Habitantes del barrio Anexo San Miguel, sector 2, ubicado en las afueras de la ciudad de Boaco, están sufriendo una oleada de zancudos, causada por los múltiples predios baldíos en el barrio. Además, enfrentan serios problemas por el estado de las calles del lugar y el poco acceso al transporte público y agua potable.
Hace más de un mes que fumigaron —comentó María López, habitante del barrio— y hay varios casos de chikungunya.
“Ese veneno que echan no los mata, más bien los alborota y el temor de nosotros es a enfermarnos, aquí hay muchos niños y ancianos”, agregó López.
El barrio está ubicado a pocos metros de un río, pero los pobladores no consideran a esa fuente como causa de propagación de la plaga.
“Aquí hay muchos patios cuyos propietarios no se preocupan en venirlos a limpiar, tienen años sin venir a verlos y debido a eso tenemos mucho problema de zancudos”, explicó Franklin Javier Lira, poblador.
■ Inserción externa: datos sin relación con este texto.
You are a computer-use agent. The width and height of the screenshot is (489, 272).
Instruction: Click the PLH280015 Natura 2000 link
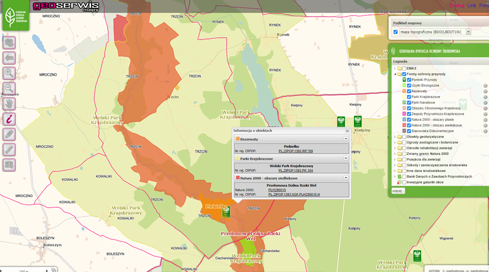click(277, 190)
Lira comentó que el Ministerio de Salud (Minsa) pasa fumigando las casas y calles con una máquina, pero es difícil que vayan a controlar los zancudos en los predios baldíos que están llenos de basura y de monte.
“Los zancudos ya no nos dejan dormir (…), nosotros no nos quejamos, porque ellos (Minsa) ya saben lo que tienen que hacer”, declaró molesta López.
MÁS DIFICULTADES EN EL BARRIO
“El problema del agua es a nivel nacional, pero aquí tenemos un pozo que abastece las 45 casas, solo nos ponemos de acuerdo para saber cuánto vamos a agarrar cada uno. Este barrio tiene a escasos metros la represa municipal y esta no le brinda agua”, dijo Lira.
Otro problema que enfrentan los pobladores en el barrio es el poco acceso del transporte público y son muy pocos los taxis que llegan a esta zona.
Además, las rutas que circulan por este barrio no tienen un horario fijo y los pobladores deben esperar mucho tiempo para poder tomar una. Otra opción es caminar poco más de un kilómetro para llegar a la ciudad y tomar un taxi.
CALLES DESTRUIDAS
Otro problema en el barrio Anexo San Miguel, sector 2, son las calles en mal estado: de tierras y laderas pedregosas, las cuales dificultan el acarreo del agua hacia los hogares, puesto que el pozo está ubicado en la parte más baja del lugar.
“Aquí eso es un peligro, mire cómo jalan agua por esa pendiente, ¿usted cree que ahí se pueda hacer una calle?”, expresó irritado el poblador Franklin Javier Lira, mientras señalaba a una de sus vecinas con un balde de agua lleno trepando la pendiente.